> [Study text]:
Scientific discoveries this week: 3/3/14

Jack Hills, Australia – A piece of zircon discovered in an outcrop on a sheep farm in Western Australia has been discovered to been discovered to be the oldest unchanging piece of earth discovered, at an age of 4.4 billion years. John Valley, the geoscience professor from the University of Wisconsin who led the research, claims that this could imply that the planet was capable of sustaining earth 4.3 billion years ago where the earliest fossils are 3.4 billion years old, implying life-sustaining temperatures earlier than previously thought.

Heidelberg , Germany – A team led by Sven Sturm of the Max Planck Institute for Nuclear Physics in Heidelberg has found a more accurate measurement for the weight of the electron, one of the most basic building blocks of matter. This was accomplished by weighing a single atom of carbon that was trapped inside of a Penning trap. The estimate of 0.000548579909067 atomic mass units is thirteen times more accurate than previous measurements.

Chicago, IL – Female night owls are have been found to have cortisone levels and propensity towards risk taking more similar to male night owls than other women. Being a night owl has been associated in men previously with extraversion, higher risk taking, as well as a higher number of sexual partners, and this study links the same for women. This study furthers the idea that eveningness developed in humans recently in human evolution to advance a short term mating strategy.

Copenhagen, Denmark – Despite Gardasil, the vaccine against the human papillomavirus, having only been in the Danish vaccination program for the past six years, a study has found a reduction of 40 to 80 percent reduction in incidents of cervical precursor lesions in vaccinated women compared to non-vaccinated women. Professor Susanne Krüger Kjær, MD, of the Danish Cancer Society and the Copenhagen University Hospital says, “The special thing about Denmark in this context is that we were very quick to implement the HPV vaccine nationwide. This is why we have managed to carry out such a comprehensive study of the effect of the HPV vaccine so soon”.

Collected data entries
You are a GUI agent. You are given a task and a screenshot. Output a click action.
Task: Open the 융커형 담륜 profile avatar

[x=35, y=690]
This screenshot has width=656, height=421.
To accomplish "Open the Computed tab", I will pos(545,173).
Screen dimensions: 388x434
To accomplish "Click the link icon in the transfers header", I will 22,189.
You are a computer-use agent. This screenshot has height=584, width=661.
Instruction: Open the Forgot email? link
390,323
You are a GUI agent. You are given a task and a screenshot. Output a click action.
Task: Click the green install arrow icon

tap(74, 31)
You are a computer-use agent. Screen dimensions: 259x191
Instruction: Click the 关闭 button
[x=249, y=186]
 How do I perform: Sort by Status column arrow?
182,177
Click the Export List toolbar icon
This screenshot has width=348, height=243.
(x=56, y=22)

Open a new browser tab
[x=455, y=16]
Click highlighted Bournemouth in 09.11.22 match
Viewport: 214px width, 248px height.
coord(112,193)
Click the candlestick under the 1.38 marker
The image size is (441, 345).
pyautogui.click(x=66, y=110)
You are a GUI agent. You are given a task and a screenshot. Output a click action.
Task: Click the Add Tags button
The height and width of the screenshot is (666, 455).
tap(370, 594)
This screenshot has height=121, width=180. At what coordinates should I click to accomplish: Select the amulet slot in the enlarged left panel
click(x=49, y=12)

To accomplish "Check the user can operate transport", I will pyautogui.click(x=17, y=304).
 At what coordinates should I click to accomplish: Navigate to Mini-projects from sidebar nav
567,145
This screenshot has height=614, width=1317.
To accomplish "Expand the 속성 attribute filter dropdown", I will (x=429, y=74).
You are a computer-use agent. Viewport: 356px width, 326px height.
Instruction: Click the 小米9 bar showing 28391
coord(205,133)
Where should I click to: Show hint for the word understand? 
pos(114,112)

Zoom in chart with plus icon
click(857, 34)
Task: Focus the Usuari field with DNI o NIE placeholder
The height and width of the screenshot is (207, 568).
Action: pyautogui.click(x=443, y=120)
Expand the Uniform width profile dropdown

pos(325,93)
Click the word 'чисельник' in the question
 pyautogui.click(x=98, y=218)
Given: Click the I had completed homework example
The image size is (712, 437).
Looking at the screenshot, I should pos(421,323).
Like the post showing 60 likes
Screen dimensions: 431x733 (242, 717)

> [Set of tasks]:
1) According to the roundup of scientific discoveries, how much more accurate is the new electron weight estimate than earlier measurements?
2) Check each statement against the roundup of scientific discoveries and mark it yes or no, quoting the words that decide it: (a) The zircon was found on a sheep farm in Western Australia. (b) Gardasil had been in the Danish vaccination program for ten years. (c) Sturm's team weighed a single carbon atom.
These records were taken from a different source than the text.

> [List of solutions]:
1) It is thirteen times more accurate than previous measurements.

2)
(a) Yes: "A piece of zircon discovered in an outcrop on a sheep farm in Western Australia"
(b) No: "having only been in the Danish vaccination program for the past six years"
(c) Yes: "weighing a single atom of carbon that was trapped inside of a Penning trap"